Can someone please verify that the Checksum for the latest ipfire is
I would prefer if a moderator or developer checks thanks.
I am just asking as I had a nasty experience with a “parallelized” download website (DNS switched) recently faking checksum and giving me a malicious DISTRO so I have to check by alternate ways that the SHA256 that is printed for ipfire publicly is actually from IPFIRE and not from a man in the middle site.
Luckily I always install sandboxed and am careful to check before commissioning so there was no harm.
if I may comment on this one from the projects’ infrastructure perspective (maintaining the mail parts of it, but I think I can speak for web-based services as well):
This is exactly why ipfire.org is DNSSEC-signed, and why we rolled out DNSSEC to the masses years ago. While I understand most SOHO setups implicitly rely on their ISP to validate DNSSEC signatures, if you do so yourselves (either by using IPFire or any other DNSSEC-validating resolver), you can at least be sure you got the right IP address from the DNS.
That does not rule out BGP hijacking or similar attacks, but these would require an adversary to be capable of issuing X.509 certificates your browser trusts - which is possible unless you validate DANE, but requires skills one normally finds at the upper end of organised cyber crime or intelligence agencies.
Downloading the ISO, you will get redirected to one of our mirrors, which we are thankful for their services, but don’t have to trust them. If the SHA256 does not match, kindly report back to us and try another mirror (I am unaware of such an incident ever happened).
Also, I can confirm cd69d102104cad10be6fe3138c5e09004720a87cc4f3a2d28197b23b2e331b4c is the correct SHA256 checksum for Core Update 163’s x86_64 ISO file. Enjoy it!
Trish, it is a good point.
You can only rely on what you can verify, and not what is presented to you as trusted. You can trust absolutely nothing. Not even trust itself. Then verification is an infinite depth spiral. Only you decide when it is enough, which in itself is a flawed method.
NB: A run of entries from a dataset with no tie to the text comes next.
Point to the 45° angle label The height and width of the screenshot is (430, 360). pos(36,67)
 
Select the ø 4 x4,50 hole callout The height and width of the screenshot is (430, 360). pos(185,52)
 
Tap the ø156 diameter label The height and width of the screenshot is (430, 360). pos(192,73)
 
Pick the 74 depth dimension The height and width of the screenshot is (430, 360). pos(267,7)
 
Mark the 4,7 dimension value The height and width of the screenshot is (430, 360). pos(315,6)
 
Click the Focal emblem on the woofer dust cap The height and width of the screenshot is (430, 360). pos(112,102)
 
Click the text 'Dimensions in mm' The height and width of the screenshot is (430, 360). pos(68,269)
The old American saying. “In God we Trust … Everything else we check twice” rings particularly true.
I do not trust an image and a checksum presented to me. I do not trust a DNS server to dish me up an IP. I use hard checked IP addresses to download, I use several paths of downloading the same images and checksums and compare etc etc.
If I download e.g. firewall images I have the checksums verified as printed by individuals I know and on a usergroup. Usergroups are not so easy to parallelize.
And then I get impatient and careless occasionally and happen to download a tampered-with distro. You eventually lose never mind all your best practices and intentions.
It becomes clear that for every security feature you install or use there is very quickly a workaround. We are now at the stage that probably only a millionth of a percent of users do have the will and the means (as in technical ability) to protect themselves. It is not a good situation. I actually think 2022 is a huge turning point in security. It is going to go down quite a few notches, but unfortunately most wont notice.